Opening a sibling module
Use pumf_module() to open another module. Crucially, it
opens on the same DuckDB connection as
main, so the two tbls are joinable without a second
connection. The first time you open a module for a survey,
canpumf reminds you of the key the modules join on:
cg4 <- pumf_module(main, "CG4") # the caregiving module
#> GSS/2002 modules join on 'RECID' (e.g. dplyr::inner_join(main, CG4, by = "RECID")).
#> GSS/2002 modules join on 'RECID' (e.g. dplyr::inner_join(main, CG4, by = "RECID")).
cg4 |> select(1:5) |> head()
#> # A query: ?? x 5
#> # Database: DuckDB 1.5.4 [root@Darwin 25.5.0:R 4.6.0//Users/jens/data/pumf.data/GSS/2002/GSS_2002.duckdb]
#> RECID PERSONID CG4_FR_Q100_C CG4_FR_Q104 CG4_FR_Q105
#> <dbl> <dbl> <fct> <fct> <fct>
#> 1 6 1 Neighbour of respondent Not asked Not asked
#> 2 7 1 Father of respondent No Not asked
#> 3 10 1 Aunt of respondent Not asked Not asked
#> 4 14 1 Close friend of respondent Not asked Not asked
#> 5 14 2 Co-worker of respondent and Other rela… Not asked Not asked
#> 6 14 3 Co-worker of respondent and Other rela… Not asked Not askedJoining modules for analysis
Because both tbls share one connection, the join runs entirely inside
DuckDB — nothing is pulled into R until you collect(). The
respondent-level survey weight lives only on the primary module, so a
typical pattern is to join the detail module to the columns you need
from main:
joined <- cg4 |>
inner_join(
main |> select(RECID, WGHT_PER),
by = "RECID"
)
joined |>
summarise(weighted_n = sum(WGHT_PER, na.rm = TRUE)) |>
collect()
#> # A tibble: 1 × 1
#> weighted_n
#> <dbl>
#> 1 9045983.The detail modules typically have a different row count than the primary module — for example a caregiving or time-use episode module has one row per episode rather than one row per respondent — so use the join direction that fits your unit of analysis. But specific requirements may vary by use case, and an inner join might not always be the right choice. This decision is thus left to the user.

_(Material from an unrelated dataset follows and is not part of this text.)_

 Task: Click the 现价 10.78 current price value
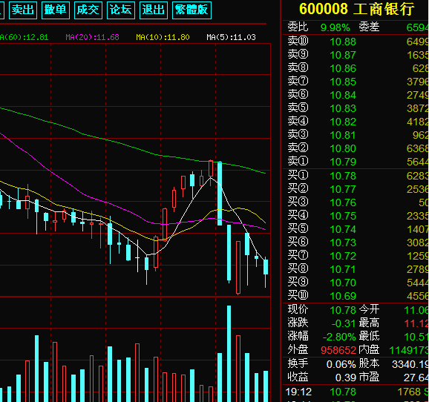pos(343,310)
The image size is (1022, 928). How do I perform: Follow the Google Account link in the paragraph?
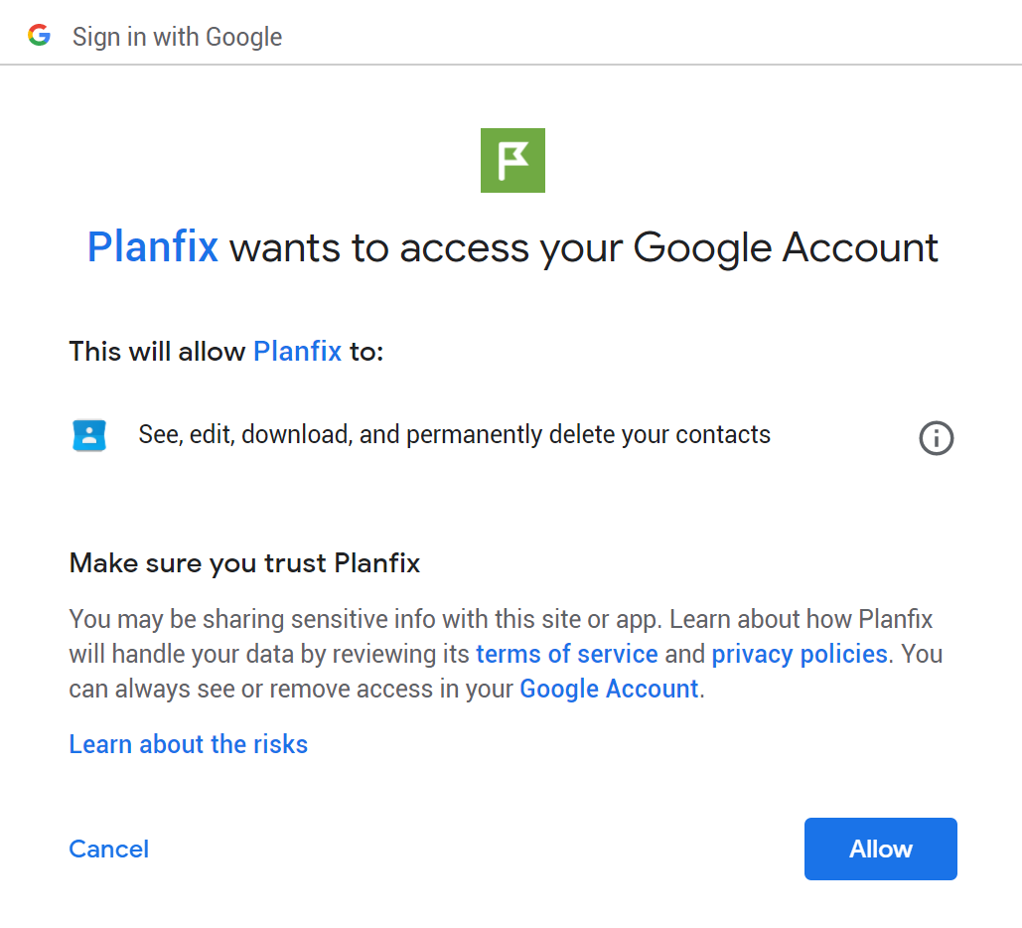[609, 690]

A second example: the Survey of Household Spending
The 2017 SHS pairs an Interview file (one row per
household) with a Diary file (one row per recorded
purchase), joined on CASEID. Each module ships its own
bootstrap-weight set, so replicate weights stay attached to the correct
unit of analysis:
shs <- get_pumf("SHS", "2017") # Interview (primary)
#> SHS/2017 is a multi-module survey; you loaded the primary module. Other linked modules: Diary.
#> Open one on the same connection with pumf_module(), e.g.:
#> diary <- pumf_module(main, "Diary")
diary <- pumf_module(shs, "Diary") # one row per purchase, same connection
#> SHS/2017 modules join on 'CASEID' (e.g. dplyr::inner_join(main, Diary, by = "CASEID")).
diary |>
inner_join(shs |> select(CASEID), by = "CASEID") |>
tally() |>
collect()
#> # A tibble: 1 × 1
#> n
#> <dbl>
#> 1 4012Cleaning up
All modules opened from one get_pumf() call share a
single connection, so a single close_pumf() on any of the
tbls releases it:
close_pumf(main)
close_pumf(shs)Database connections
Alternatively the same functionality can be achieved by opening a general database connection that does not immediately select tables, and then manually select appropriate subtables:
con<-get_pumf_connection("SHS", "2017")
#> Connected to DuckDB (read-write). Available tables: eng_Diary, eng_Interview.
#> Disconnect with DBI::dbDisconnect(con, shutdown = TRUE) when done.
DBI::dbListTables(con)
#> [1] "eng_Diary" "eng_Interview"
close_pumf(con)Notes
-
get_pumf("GSS", "2002", module = "CG4")opens a module standalone (its own connection). Preferpumf_module()when you intend to join, so both tbls share one connection. - The join key is recorded in the survey registry and surfaced in the
messages above, so you never have to guess it — it varies across surveys
(
RECID,PUMFID,MICRO_ID,CASEID,IDNUM). -
label_pumf_columns()andpumf_var_labels()are module-aware: each module is labelled from its own metadata even though all modules share one connection.